Fue publicado dos veces por El Mercurio, en 1961 y en el 2002.
La señorita Bailey mueve su bella cabeza, ya entrecana, y murmura: «No, no es posible que un hombre tan grande como este pueda desaparecer totalmente con solo mover el conmutador de la luz».
Jung no ha estado bien, en verdad, pero no padece de enfermedad alguna. Ese día se ha sentido mejor y se ha levantado para recibirme. La señorita Bailey me pide que subamos, pero me recomienda que no me quede mucho tiempo para no cansarle. Entramos a su cuarto de trabajo. Y allí está Jung, sobre su silla, junto a la ventana que da al lago. Tiene puesta una bata japonesa que le hace parecer un monje del budismo zen, un samurái antiguo o un mago de otros tiempos. Le nimba una luz de atardecer y le rodean grabados de la alquimia y un gran cuadro de Shiva, sobre la cima del monte Kailás. El doctor hace un esfuerzo para levantarse; pero se lo impido y me siento muy cerca, a su frente. La señorita Bailey nos deja solos. No sé por qué esta vez siento una emoción aun mayor que en nuestras otras entrevistas; le tomo la mano envejecida, la mantengo un momento entre las mías, le miro a los ojos y me cuesta mucho empezar a hablar. Él sonríe con esa su sonrisa, llena de malicia, de sabiduría y de bondad. Estira su mano hacia su pipa, pero no la alcanza. Le digo: «Qué bella bata japonesa». Es una bata ceremonial. Saco de mi bolsillo una cajita de Cachemira, que le he traído de regalo. Él la mira y me dice: «Es de turquesa». Y luego agrega: «No he estado nunca en Cachemira, recorrí el sur de la India, Madora, todas esas zonas tan “Interesantes”». Luego me habla de los hindúes y de los chinos, se refiere a un libro de un maestro chino del budismo zen, cuyo nombre no recuerdo ahora, y dice que es lo mejor que ha leído al respecto. Le doy los saludos de Hermann Hesse y le cuento mi conversación sobre la muerte con el escritor. Le explico que le he preguntado si hay importancia en saber si existe algo más allá de la muerte. Jung medita un rato y afirma que la pregunta ha sido mal hecha, que debí preguntar «si hay alguna razón para creer que exista algo más allá de la muerte». Yo le pregunto ahora al doctor Jung: «¿Y qué cree usted…, hay?». Me responde: «Si la mente puede actuar al margen del cerebro, entonces funciona al margen del espacio y del tiempo. Y si la mente funciona al margen del espacio y del tiempo, es incorruptible».

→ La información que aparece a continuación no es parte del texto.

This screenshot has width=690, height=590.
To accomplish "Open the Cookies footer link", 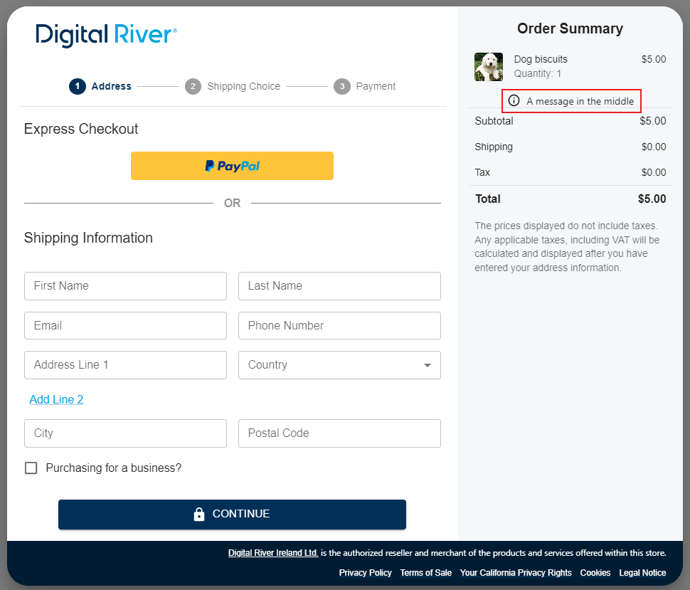I will point(595,572).
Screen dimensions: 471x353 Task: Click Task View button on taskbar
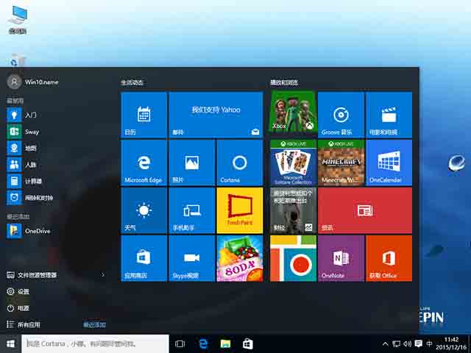tap(180, 343)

―¿Y qué cree usted, doctor, qué piensa?
―He visto hombres heridos a bala en el cerebro, durante la guerra, con todas sus funciones cerebrales paralizadas y, sin embargo, tienen sueños y los recuerdan después. ¿Qué es lo que sueñan? Hay niños pequeños, que aún no tienen un yo definido, con su conciencia difusa, repartida en el cuerpo, quienes tienen sueños personales y profundos que les marcan para toda la vida. Ahí no hay yo. ¿Qué es eso otro que sueñan?
―¿Cree usted, doctor, que exista algo así como un cuerpo sutil, astral, el «linga-sarira» de la filosofía hindú, que se desprenda con la muerte?

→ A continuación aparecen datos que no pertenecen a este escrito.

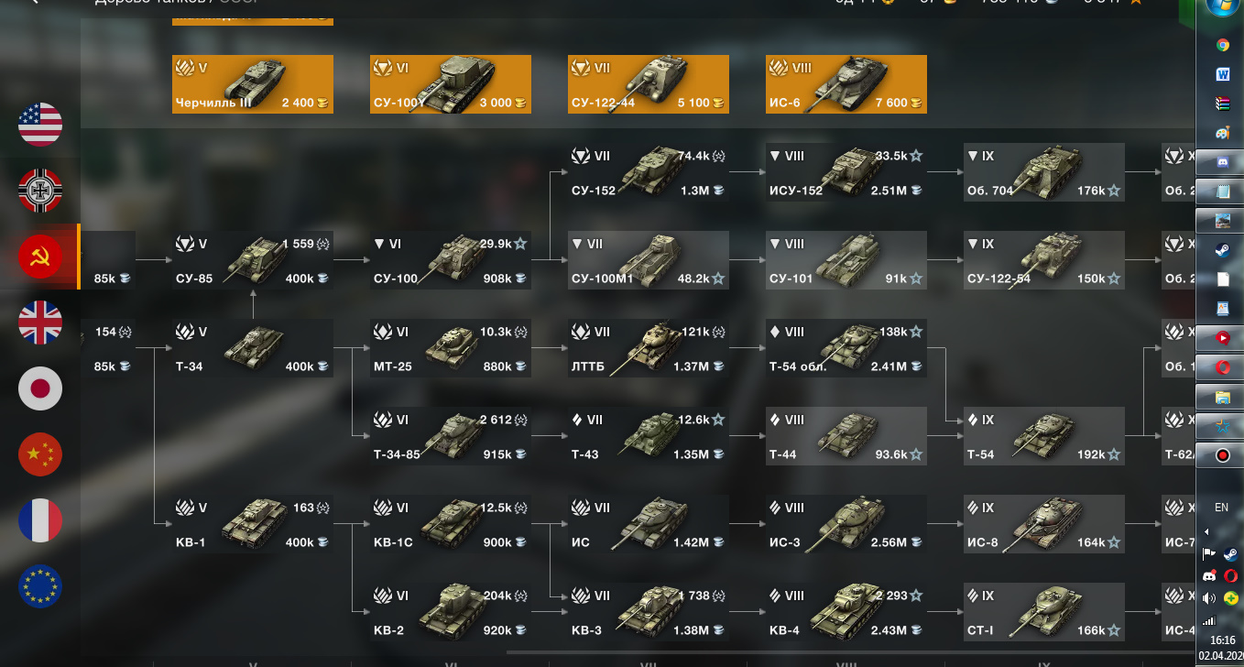Switch to the Japan nation flag
Image resolution: width=1244 pixels, height=667 pixels.
pos(40,388)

―No lo sé; pero he visto materializar objetos y a los médiums mover objetos a distancia sin tocarlos con el cuerpo físico.
El doctor prosigue:
―Hace algún tiempo estuve muy enfermo, en estado casi de coma, todos creían que moriría y tal vez pensaban que sufría mucho, porque en ese estado a menudo el cuerpo hace creer que está sufriendo. Pero, en verdad, yo tenía la impresión de flotar y experimentaba una sensación maravillosa de libertad. Después lo recordé.